- [Text section]:
Start of Block
Observability

Agents emit structured events for every significant operation — RPC calls, state changes, schedule execution, workflow transitions, MCP connections, and more. These events are published to diagnostics channels and are silent by default (zero overhead when nobody is listening).

Event structure

Every event has these fields:

{
  type: "rpc",                        // what happened
  agent: "MyAgent",                   // which agent class emitted it
  name: "user-123",                   // which agent instance (Durable Object name)
  payload: { method: "getWeather" },  // details
  timestamp: 1758005142787            // when (ms since epoch)
}

agent and name identify the source agent — agent is the class name and name is the Durable Object instance name.

Channels

Events are routed to named channels based on their type:

Channel	Event types	Description
`agents:state`	`state:update`	State sync events
`agents:rpc`	`rpc`, `rpc:error`	RPC method calls and failures
`agents:message`	`message:request`, `message:response`, `message:clear`, `message:cancel`, `message:error`, `tool:result`, `tool:approval`, `submission:create`, `submission:status`, `submission:error`	Chat message, tool, and Think submission lifecycle
`agents:chat`	`chat:request:failed`, `chat:recovery:*`, `chat:stream:stalled`, `chat:context:compacted`	Chat request, recovery, stream-stall, and context-compaction lifecycle
`agents:transcript`	`chat:transcript:repaired`	Transcript repair events
`agents:fiber`	`fiber:run:`, `fiber:recovery:`	Durable fiber lifecycle
`agents:agent_tool`	`agent_tool:recovery:*`	Parent/child agent-tool recovery
`agents:schedule`	`schedule:create`, `schedule:execute`, `schedule:cancel`, `schedule:retry`, `schedule:error`, `schedule:duplicate_warning`, `queue:create`, `queue:retry`, `queue:error`	Scheduled and queued task lifecycle
`agents:lifecycle`	`connect`, `disconnect`, `destroy`	Agent connection and teardown
`agents:workflow`	`workflow:start`, `workflow:event`, `workflow:approved`, `workflow:rejected`, `workflow:terminated`, `workflow:paused`, `workflow:resumed`, `workflow:restarted`	Workflow state transitions
`agents:mcp`	`mcp:client:preconnect`, `mcp:client:connect`, `mcp:client:authorize`, `mcp:client:discover`	MCP client operations
`agents:email`	`email:receive`, `email:reply`, `email:send`	Email processing

Subscribing to events

The subscribe() function from agents/observability provides type-safe access to events on a specific channel:

JavaScript
TypeScript

import { subscribe } from "agents/observability";

const unsub = subscribe("rpc", (event) => {
  if (event.type === "rpc") {
    console.log(`RPC call: ${event.payload.method}`);
  }
  if (event.type === "rpc:error") {
    console.error(
      `RPC failed: ${event.payload.method} — ${event.payload.error}`,
    );
  }
});

// Clean up when done
unsub();

import { subscribe } from "agents/observability";

const unsub = subscribe("rpc", (event) => {
  if (event.type === "rpc") {
    console.log(`RPC call: ${event.payload.method}`);
  }
  if (event.type === "rpc:error") {
    console.error(
      `RPC failed: ${event.payload.method} — ${event.payload.error}`,
    );
  }
});

// Clean up when done
unsub();

The callback is fully typed — event is narrowed to only the event types that flow through that channel.
End of Block
- [Dataset entries]:
Start of Block
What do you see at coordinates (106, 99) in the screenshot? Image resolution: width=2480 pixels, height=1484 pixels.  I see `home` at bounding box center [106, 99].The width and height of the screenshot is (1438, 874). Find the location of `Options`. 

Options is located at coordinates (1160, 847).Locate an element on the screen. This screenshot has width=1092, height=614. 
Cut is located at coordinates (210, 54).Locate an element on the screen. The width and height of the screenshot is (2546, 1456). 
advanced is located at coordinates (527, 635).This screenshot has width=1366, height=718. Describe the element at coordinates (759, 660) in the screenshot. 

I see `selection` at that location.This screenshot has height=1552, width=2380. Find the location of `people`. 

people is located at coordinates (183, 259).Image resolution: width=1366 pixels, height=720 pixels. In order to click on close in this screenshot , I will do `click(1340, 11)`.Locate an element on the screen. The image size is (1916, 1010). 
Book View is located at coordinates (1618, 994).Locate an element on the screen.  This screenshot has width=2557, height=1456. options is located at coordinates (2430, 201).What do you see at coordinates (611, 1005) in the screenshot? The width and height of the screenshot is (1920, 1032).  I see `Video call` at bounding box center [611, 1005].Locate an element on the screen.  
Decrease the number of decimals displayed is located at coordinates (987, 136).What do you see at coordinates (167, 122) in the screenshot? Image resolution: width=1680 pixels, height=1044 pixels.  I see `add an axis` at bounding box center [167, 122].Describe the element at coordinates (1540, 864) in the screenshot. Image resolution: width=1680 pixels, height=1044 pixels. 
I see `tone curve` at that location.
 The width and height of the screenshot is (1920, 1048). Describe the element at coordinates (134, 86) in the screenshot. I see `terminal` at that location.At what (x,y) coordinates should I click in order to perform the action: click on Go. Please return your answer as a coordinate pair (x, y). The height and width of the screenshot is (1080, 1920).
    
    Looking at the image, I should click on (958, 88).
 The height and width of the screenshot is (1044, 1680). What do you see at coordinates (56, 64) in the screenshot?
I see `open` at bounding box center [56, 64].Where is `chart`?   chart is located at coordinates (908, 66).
End of Block
- [Tasks to carry out]:
1: Using the observability text, say whether each statement agrees with it, answering yes or no and quoting the words that decide it. (a) Events are silent by default. (b) In an event, the agent field holds the Durable Object instance name. (c) The `agents:email` channel carries an `email:forward` event.
2: Duplicate the part of the observability text between "Agents emit structured" and "(Durable Object name)", inclusive.

- [Responses per task]:
1:
(a) Yes: "are silent by default (zero overhead when nobody is listening)"
(b) No: "agent is the class name and name is the Durable Object instance name"
(c) No: "`email:receive`, `email:reply`, `email:send`"

2:
Agents emit structured events for every significant operation — RPC calls, state changes, schedule execution, workflow transitions, MCP connections, and more. These events are published to diagnostics channels and are silent by default (zero overhead when nobody is listening).

Event structure

Every event has these fields:

{
  type: "rpc",                        // what happened
  agent: "MyAgent",                   // which agent class emitted it
  name: "user-123",                   // which agent instance (Durable Object name)